◆ **Aim of the task**:
Copy verbatim the portion of the records below that begins with the line containing "will tap(594, 402)." and ends with the line containing "Action: [x=70, y=376]", including both of those lines.

[Target position records]
-------

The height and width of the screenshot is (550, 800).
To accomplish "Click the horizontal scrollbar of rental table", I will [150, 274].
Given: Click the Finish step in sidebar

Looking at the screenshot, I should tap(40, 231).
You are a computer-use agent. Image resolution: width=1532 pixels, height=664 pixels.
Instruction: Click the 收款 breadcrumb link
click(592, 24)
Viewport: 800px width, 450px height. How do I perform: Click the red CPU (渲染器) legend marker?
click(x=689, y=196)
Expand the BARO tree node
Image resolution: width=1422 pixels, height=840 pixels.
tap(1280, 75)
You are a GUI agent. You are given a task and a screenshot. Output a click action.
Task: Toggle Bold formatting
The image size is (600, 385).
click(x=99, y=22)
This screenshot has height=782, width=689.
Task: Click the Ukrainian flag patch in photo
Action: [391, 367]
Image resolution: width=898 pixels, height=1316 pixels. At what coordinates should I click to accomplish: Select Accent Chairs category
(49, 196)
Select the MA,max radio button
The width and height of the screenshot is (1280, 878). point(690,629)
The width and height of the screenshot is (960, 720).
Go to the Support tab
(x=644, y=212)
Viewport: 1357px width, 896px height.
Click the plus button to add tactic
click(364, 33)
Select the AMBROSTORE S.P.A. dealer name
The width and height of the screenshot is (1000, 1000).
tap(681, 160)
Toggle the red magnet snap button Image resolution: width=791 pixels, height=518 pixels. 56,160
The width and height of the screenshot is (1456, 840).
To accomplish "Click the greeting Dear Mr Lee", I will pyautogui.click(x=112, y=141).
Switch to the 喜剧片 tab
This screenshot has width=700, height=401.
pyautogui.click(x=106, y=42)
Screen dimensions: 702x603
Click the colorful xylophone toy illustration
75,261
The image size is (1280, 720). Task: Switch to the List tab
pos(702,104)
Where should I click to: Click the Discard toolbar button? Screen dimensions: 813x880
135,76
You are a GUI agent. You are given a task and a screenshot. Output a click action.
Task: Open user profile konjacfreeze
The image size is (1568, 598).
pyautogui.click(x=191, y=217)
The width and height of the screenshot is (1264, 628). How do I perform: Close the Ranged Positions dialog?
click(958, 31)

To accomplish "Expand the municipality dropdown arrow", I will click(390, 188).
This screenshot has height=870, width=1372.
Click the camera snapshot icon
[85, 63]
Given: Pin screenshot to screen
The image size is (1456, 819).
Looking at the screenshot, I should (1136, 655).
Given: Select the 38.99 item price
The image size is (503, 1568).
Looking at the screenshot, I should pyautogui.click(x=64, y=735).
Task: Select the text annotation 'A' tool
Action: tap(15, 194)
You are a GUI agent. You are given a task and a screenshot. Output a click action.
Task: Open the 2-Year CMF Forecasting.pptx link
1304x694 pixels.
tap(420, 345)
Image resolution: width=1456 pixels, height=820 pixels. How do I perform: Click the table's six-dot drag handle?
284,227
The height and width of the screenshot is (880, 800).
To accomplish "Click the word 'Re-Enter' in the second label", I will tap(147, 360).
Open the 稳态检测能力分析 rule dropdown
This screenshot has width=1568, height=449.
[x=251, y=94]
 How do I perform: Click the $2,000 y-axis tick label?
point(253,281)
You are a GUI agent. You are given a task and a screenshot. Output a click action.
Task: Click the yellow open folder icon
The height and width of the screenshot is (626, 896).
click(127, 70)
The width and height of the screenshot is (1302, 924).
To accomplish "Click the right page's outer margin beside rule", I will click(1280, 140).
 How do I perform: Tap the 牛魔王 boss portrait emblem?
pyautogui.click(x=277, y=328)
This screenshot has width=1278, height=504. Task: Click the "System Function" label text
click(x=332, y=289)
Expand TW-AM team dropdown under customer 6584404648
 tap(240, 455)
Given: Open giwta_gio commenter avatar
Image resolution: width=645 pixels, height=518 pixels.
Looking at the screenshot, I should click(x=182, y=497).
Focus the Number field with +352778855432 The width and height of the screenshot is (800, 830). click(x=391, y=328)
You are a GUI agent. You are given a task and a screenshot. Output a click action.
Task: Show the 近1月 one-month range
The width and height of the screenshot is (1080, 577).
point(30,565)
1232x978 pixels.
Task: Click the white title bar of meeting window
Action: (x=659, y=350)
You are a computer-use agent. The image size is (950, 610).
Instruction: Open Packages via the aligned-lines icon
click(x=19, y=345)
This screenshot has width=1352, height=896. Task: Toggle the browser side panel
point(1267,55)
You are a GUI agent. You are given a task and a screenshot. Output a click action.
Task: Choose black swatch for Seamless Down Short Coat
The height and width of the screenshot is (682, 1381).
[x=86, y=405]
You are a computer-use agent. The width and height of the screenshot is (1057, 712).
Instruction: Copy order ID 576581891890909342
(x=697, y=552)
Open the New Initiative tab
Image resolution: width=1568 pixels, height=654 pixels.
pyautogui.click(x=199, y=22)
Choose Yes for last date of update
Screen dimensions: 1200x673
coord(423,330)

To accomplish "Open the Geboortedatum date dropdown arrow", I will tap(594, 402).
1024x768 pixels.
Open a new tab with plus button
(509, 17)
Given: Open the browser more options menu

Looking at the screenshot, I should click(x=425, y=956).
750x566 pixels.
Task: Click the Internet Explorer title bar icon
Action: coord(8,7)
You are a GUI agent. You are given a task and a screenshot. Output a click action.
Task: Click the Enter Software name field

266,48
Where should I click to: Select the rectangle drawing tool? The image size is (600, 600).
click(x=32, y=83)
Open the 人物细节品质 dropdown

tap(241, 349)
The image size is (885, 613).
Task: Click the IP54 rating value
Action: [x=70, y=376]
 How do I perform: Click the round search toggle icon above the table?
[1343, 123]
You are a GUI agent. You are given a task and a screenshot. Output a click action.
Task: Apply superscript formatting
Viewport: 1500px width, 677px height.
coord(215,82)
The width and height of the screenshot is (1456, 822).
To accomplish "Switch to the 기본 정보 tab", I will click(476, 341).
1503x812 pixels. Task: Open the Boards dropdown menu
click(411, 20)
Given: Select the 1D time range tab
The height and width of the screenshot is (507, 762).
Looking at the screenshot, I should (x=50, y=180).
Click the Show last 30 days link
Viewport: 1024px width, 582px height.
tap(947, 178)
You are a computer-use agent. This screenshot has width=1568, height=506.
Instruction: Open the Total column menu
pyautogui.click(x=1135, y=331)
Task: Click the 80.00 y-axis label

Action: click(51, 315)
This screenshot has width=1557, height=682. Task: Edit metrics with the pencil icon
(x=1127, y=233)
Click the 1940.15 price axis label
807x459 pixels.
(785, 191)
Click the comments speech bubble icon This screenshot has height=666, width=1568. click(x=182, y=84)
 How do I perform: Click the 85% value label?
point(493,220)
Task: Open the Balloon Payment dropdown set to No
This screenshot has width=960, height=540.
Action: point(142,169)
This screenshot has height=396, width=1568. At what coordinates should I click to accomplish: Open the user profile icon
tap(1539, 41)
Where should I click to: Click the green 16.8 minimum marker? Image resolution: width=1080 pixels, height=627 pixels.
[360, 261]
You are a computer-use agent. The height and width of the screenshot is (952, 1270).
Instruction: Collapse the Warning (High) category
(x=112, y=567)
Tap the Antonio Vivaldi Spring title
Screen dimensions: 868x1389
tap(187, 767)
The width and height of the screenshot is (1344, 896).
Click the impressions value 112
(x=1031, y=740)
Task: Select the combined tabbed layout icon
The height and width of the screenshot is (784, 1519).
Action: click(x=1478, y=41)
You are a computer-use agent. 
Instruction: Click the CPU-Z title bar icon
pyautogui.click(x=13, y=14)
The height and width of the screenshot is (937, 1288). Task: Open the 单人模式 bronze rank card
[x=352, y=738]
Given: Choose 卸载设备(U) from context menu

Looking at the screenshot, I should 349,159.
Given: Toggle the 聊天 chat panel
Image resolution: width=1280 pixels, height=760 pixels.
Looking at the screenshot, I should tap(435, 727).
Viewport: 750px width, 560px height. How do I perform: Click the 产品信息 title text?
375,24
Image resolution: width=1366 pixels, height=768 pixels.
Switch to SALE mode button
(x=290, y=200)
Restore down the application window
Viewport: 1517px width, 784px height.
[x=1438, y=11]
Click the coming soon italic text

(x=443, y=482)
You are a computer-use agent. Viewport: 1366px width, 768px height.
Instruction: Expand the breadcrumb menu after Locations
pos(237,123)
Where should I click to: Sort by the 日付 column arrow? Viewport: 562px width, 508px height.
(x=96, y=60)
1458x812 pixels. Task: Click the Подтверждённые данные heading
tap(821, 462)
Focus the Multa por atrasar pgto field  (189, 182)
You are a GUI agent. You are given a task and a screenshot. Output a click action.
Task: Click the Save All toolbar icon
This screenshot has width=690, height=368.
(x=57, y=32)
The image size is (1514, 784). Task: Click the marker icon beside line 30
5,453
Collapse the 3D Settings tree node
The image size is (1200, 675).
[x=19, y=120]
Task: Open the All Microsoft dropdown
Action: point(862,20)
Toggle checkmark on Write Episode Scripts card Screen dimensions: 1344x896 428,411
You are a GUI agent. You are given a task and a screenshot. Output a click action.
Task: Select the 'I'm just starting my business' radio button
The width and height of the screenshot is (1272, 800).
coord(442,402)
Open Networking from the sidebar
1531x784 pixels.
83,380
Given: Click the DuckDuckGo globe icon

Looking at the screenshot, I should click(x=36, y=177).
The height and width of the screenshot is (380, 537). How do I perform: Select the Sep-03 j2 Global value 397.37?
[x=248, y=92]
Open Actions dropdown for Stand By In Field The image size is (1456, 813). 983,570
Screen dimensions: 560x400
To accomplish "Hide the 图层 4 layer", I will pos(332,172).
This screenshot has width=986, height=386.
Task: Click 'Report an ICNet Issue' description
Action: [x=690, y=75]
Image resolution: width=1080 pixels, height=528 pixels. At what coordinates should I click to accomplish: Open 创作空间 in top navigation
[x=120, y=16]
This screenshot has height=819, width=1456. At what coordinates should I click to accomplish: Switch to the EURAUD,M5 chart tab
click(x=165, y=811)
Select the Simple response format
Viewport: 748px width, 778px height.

-------

◆ **Final result**:
To accomplish "Open the Geboortedatum date dropdown arrow", I will tap(594, 402).
1024x768 pixels.
Open a new tab with plus button
(509, 17)
Given: Open the browser more options menu

Looking at the screenshot, I should click(x=425, y=956).
750x566 pixels.
Task: Click the Internet Explorer title bar icon
Action: coord(8,7)
You are a GUI agent. You are given a task and a screenshot. Output a click action.
Task: Click the Enter Software name field

266,48
Where should I click to: Select the rectangle drawing tool? The image size is (600, 600).
click(x=32, y=83)
Open the 人物细节品质 dropdown

tap(241, 349)
The image size is (885, 613).
Task: Click the IP54 rating value
Action: [x=70, y=376]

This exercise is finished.